Angezeigter Textauszug:
-------

Am 17. Dezember kommt »Avatar – Aufbruch nach Pandora« in die Kinos. Der Plot: Wissenschaftler erschaffen Avatare, um in Gestalt der Bewohner Pandoras diesen Planeten zu erforschen. Der querschnittsgelähmte Marine Jake Sully (Sam Worthington) lässt sich auf das Abenteuer ein, seinen Geist in einen Avatar versetzen zu lassen, in dem er ein „bewegtes“ neues Leben beginnt. Eine heftige Mixtur erwartet den Zuschauer: KI, Cyperpunk, Technikthriller und militärische Weltraumbeherrschung, das alles im Mantel einer Fantasy-Animationsgrafik, die auch die letzte SF-Splittergruppe zur Zielgruppe des Films machen dürfte.

-------

Rohdaten:
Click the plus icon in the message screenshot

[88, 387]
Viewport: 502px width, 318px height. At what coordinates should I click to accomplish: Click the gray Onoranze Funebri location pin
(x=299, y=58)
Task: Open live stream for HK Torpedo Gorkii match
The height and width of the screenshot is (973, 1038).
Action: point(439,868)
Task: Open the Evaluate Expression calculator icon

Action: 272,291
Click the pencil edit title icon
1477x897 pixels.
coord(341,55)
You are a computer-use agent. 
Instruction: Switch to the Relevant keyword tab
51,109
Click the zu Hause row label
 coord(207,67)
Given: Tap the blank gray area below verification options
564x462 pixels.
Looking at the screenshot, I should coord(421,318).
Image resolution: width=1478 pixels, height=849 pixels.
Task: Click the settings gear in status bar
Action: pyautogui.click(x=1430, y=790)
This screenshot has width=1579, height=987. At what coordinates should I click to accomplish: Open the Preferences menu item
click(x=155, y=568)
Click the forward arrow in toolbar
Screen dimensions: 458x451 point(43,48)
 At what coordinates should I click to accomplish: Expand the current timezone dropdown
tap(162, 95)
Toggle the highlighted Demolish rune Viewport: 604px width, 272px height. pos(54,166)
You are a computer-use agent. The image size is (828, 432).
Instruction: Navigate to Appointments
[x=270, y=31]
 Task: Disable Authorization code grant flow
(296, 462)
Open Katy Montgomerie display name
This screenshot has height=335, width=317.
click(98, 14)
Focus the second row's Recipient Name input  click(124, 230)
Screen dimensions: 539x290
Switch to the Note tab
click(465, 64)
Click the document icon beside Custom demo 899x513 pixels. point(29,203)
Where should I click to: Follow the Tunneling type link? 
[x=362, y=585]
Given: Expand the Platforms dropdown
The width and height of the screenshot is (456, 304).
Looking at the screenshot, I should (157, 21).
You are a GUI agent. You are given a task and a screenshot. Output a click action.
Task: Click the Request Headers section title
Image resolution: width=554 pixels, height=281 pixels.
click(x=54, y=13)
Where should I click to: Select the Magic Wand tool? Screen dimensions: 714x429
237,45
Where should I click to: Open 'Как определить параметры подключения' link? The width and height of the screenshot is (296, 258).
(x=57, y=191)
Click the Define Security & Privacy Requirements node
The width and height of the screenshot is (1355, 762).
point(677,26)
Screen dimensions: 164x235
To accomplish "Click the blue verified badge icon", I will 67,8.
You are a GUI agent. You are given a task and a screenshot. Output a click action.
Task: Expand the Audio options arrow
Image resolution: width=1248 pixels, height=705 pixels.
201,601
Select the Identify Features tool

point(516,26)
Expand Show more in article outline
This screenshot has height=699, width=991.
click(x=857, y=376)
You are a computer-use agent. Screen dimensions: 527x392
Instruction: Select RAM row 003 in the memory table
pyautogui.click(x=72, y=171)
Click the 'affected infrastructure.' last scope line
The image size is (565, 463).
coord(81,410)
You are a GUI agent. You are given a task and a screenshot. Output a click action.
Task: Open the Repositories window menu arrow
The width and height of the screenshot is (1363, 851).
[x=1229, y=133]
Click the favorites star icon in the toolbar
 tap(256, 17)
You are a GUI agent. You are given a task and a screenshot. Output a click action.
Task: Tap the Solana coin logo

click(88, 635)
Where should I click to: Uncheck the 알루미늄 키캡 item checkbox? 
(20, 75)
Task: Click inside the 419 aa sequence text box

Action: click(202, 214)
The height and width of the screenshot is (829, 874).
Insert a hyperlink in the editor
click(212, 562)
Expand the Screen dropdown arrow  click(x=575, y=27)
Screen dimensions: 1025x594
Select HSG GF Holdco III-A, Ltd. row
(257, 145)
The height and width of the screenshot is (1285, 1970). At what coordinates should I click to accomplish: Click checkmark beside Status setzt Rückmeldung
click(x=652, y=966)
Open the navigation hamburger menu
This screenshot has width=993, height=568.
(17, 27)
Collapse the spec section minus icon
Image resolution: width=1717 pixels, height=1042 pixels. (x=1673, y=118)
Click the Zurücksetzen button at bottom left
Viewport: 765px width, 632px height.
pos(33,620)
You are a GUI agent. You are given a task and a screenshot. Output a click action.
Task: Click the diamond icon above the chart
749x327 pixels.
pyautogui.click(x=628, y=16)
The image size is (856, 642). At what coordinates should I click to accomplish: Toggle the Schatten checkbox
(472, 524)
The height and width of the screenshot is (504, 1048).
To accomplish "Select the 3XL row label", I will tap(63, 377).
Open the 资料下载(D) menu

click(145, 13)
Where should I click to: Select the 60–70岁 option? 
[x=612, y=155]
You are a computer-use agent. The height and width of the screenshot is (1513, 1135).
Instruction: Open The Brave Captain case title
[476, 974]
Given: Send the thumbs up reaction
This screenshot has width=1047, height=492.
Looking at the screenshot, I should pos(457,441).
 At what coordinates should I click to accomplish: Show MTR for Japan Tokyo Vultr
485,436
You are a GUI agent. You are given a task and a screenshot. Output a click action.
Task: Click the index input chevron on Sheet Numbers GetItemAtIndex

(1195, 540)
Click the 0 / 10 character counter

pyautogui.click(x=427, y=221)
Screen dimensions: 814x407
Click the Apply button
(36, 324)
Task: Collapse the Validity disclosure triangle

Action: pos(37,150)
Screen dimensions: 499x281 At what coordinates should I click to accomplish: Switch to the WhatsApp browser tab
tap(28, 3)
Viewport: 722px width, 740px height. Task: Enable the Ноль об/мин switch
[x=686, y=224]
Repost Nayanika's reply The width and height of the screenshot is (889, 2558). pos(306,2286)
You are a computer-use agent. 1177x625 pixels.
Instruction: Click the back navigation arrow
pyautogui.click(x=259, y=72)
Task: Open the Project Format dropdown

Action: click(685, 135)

-------

Arbeitsanweisung:
Beantworten Sie anhand des Textauszugs zum Film »Avatar« folgende Fragen:
1. An welchem Tag startet der Film in den Kinos?
2. Welcher Schauspieler verkörpert Jake Sully?
3. Zu welchem Zweck erschaffen die Wissenschaftler Avatare?

Ergebnis der Aufgabe:
1. Am 17. Dezember.
2. Sam Worthington.
3. Um in Gestalt der Bewohner Pandoras diesen Planeten zu erforschen.